There was a long pause, and Willy began to wonder if the man was still on the line.
“Hello?” tried Willy.
“Wow, are you really Willy Wonka? Man I love your candy. You are a freakin’ genius.” Gushed the mercenary.
“Oh, why thank you! I take great pride in…wait a minute.” Willy stopped and tried to refocus (the flattery had distracted him for a moment). “You did hear my problem, didn’t you? Are you or aren’t you able to help me? And I don‘t believe I caught your name.”
“Listen, man my name‘s not important. I know about your situation. I’ve been reading what little has been reported in the papers. And after what happened today, it sounds to me like you’re in serious shit.” Offered the voice.
“No, really?’” thought Willy. “I am aware of my situation.”
“I have to be honest here and tell you, Mr. Wonka, that I think you really need a professional.”
“I thought I was talking to a professional. Your ad did state: experienced mercenary for hire.” replied Willy irritably.
“I know what my ad said. I do have experience, but for your situation…Well, let me put it this way: you need a serious ‘badass’.”

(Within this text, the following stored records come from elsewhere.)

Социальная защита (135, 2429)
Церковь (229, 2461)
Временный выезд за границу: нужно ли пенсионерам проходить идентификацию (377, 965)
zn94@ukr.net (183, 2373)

Willy’s eyes grew large, and he mouthed the word “badass“ with amazement.
“Look, I know someone. This person doesn’t usually do this kinda thing, however, they might make an exception in this case. Especially, since there is a kid involved. I need to warn you though; this person is the real deal. They may not be willing to help. I don’t know. I do know, that if they agree to help, jump at it, man!
“Please, let me have the number.” Willy said, suddenly feeling sure this was the help he had been looking for.
“Mr. Wonka, let me call first, to see if the party in question is willing. If they are, then I will have this person call you. If I give you the number without permission, I’ll have my own problems to deal with.”
“Very well.” Willy replied, disappointed, “But, time is of the essence. I must have an answer today!”
“I understand. I‘ll do what I can. Believe me when I say, I‘m a big fan, and I really want to help you.” replied the voice on the other line.
Willy gave him his private number and waited. He got up and paced and, he waited. He really hated waiting, always had. He tried getting a little work done but he couldn’t concentrate. He was about to head down to the inventing room, when the phone rang. Willy dove at it.
“This is Willy Wonka.” He said hesitantly and rather loudly.
“I’ve been told you need some help.” Offered the voice.
“Yes, yes as soon as possible.” He couldn’t keep the desperation from his voice.
“The situation has been explained to me. I understand things have escalated to a dangerous level. I can be there day after tomorrow, on Thursday. If you’re agreeable, I can meet with you at 10:00 a.m. on that day to discuss the specifics.”
“That would be spectacular! I can tell you how happy I am. There will be someone to meet you at the gates at 10:00, as you specified. I can arrange transportation for you, however.” stammered Willy.
“That won’t be necessary, Mr. Wonka. I’ll see you on Thursday.” With that, the line went silent.
Willy sat holding the phone for a minute, his brain working furiously. Was that a woman’s voice?